### Tasks to carry out
- a) Can you reproduce the article on medical professionals' strain from "Often starting during" up to and including "and mental health.", substituting "loneliness" for "social isolation"?
- b) Could you extend the article on medical professionals' strain past its final sentence?

┌─ Page text

In the wake of the pandemic, medical practices have suffered tremendous financial losses due to a downward spiral in face-to-face consultations and a hold on elective surgeries.
Medical professionals are also experiencing an alarming prevalence of mental, neurological and psychosocial disorders and are in need of appropriate attention.
According to a 2013 study, even before the worst onslaught of the pandemic, South Africa’s public healthcare system was historically overburdened, with medical professionals facing burnout.
At the height of the pandemic, South Africa experienced a gross shortage of healthcare workers to cover shifts in hospitals. Limited resources and an increasing workload inevitably challenged medical professionals’ ability to perform optimally.
At a webinar earlier this year, Dr Saeeda Paruk, psychiatry lecturer at the University of KwaZulu-Natal reported that anxiety disorders in healthcare workers have increased significantly at an average prevalence rate of 44% during the pandemic.
Society expects doctors to be all-knowing, well-rounded, high-achieving individuals, and often doctors also expect this of themselves. However, healthcare providers have a set of financial challenges that are unique to them.
Often starting during their studies, medical professionals face combined challenges of long hours and sleep deprivation. They also feel the pressure of social isolation while caring for patients in resource-constrained environments, paying off student loans and financially providing for extended family. This, together with other everyday stressors, creates a perfect storm that impacts young doctors’ physical and mental health.

└─
┌─ Data records

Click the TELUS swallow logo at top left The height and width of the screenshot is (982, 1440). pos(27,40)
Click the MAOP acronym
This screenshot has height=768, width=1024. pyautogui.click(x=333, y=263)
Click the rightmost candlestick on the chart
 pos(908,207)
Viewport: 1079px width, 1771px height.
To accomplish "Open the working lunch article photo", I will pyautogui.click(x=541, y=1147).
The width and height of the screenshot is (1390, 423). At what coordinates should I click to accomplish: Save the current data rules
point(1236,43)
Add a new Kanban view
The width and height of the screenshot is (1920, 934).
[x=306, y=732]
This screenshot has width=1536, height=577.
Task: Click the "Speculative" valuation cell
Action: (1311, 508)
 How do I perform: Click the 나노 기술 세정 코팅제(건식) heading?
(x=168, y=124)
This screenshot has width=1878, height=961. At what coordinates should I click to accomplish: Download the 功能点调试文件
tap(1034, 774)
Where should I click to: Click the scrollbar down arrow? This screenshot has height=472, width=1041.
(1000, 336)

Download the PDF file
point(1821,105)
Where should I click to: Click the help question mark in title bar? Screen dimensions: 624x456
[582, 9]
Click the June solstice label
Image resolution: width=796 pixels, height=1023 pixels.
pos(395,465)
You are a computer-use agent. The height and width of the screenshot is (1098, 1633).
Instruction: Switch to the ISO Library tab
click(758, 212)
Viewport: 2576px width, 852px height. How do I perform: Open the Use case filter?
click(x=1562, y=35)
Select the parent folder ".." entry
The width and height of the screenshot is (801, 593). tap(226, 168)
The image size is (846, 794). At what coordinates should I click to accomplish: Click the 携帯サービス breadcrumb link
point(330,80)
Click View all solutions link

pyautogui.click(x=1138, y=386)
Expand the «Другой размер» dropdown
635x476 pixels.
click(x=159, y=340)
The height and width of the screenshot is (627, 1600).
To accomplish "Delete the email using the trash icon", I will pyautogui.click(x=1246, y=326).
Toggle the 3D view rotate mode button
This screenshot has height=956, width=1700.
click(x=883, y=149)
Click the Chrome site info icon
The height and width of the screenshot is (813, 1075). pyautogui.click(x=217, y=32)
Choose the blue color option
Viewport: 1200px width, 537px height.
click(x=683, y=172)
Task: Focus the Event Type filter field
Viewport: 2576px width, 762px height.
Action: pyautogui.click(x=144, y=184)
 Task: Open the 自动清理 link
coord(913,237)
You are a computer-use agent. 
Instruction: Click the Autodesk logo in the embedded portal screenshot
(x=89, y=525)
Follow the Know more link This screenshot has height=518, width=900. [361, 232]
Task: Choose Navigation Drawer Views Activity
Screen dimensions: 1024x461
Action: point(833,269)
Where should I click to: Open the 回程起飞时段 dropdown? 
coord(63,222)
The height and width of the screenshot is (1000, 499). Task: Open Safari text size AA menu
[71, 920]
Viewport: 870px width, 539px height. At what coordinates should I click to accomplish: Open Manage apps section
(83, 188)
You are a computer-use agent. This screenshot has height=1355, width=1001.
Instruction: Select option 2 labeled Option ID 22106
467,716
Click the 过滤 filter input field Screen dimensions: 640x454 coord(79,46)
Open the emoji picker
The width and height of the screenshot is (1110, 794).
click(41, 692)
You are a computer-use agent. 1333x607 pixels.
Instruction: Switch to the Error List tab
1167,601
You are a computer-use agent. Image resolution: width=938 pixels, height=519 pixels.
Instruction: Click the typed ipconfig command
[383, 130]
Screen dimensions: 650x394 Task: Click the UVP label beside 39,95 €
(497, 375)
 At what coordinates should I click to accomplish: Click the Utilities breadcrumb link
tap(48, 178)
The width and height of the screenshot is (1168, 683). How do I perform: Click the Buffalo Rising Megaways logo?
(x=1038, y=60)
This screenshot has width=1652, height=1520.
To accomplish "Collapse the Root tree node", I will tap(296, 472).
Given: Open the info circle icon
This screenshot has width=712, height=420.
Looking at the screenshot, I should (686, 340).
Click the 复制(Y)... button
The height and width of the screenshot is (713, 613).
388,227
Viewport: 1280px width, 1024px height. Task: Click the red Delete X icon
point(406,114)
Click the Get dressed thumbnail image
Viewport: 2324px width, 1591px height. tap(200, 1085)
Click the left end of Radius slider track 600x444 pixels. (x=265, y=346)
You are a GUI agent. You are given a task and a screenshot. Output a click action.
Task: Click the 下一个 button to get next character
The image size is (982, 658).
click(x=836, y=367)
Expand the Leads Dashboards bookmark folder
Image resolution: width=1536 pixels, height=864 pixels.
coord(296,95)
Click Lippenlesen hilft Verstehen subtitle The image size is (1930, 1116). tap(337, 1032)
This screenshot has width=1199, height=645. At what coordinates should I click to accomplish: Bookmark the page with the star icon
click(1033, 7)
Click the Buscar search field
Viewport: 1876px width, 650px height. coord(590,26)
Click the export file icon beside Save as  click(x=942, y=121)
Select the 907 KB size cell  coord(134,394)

└─

### Answers for each item
- a)
Often starting during their studies, medical professionals face combined challenges of long hours and sleep deprivation. They also feel the pressure of loneliness while caring for patients in resource-constrained environments, paying off student loans and financially providing for extended family. This, together with other everyday stressors, creates a perfect storm that impacts young doctors’ physical and mental health.

- b)
Despite the high income that comes with their profession, many medical workers are not equipped to manage their personal finances, which compounds their stress. In addition to the fact that they start earning a living later than their cohorts, they face the risk of losing their ability to work in their profession at any time due to burnout or any other adverse events.
The lesson is that earning power is not enough, and even medical professionals need to have financial experts to take care of their financial matters, investments and wealth-management portfolios, while they focus on their patients.
A key way to help healthcare professionals with their financial well-being is to offer them financial-education opportunities. They may be high-income earners, but the right skills and habits to manage finances successfully may not come naturally.
The introduction of lunch-hour seminars or flexible webinars on topics such as home-loan management, debt reduction, retirement planning and student-loan repayment will go a long way in empowering healthcare professionals to stay on top of their finances.
Addressing mental health is the right and healthy thing to do, regardless of the stigma associated with it. Medical professionals who fear losing their career or reputation as a result, avoid seeking help, running a risk to themselves and their patients.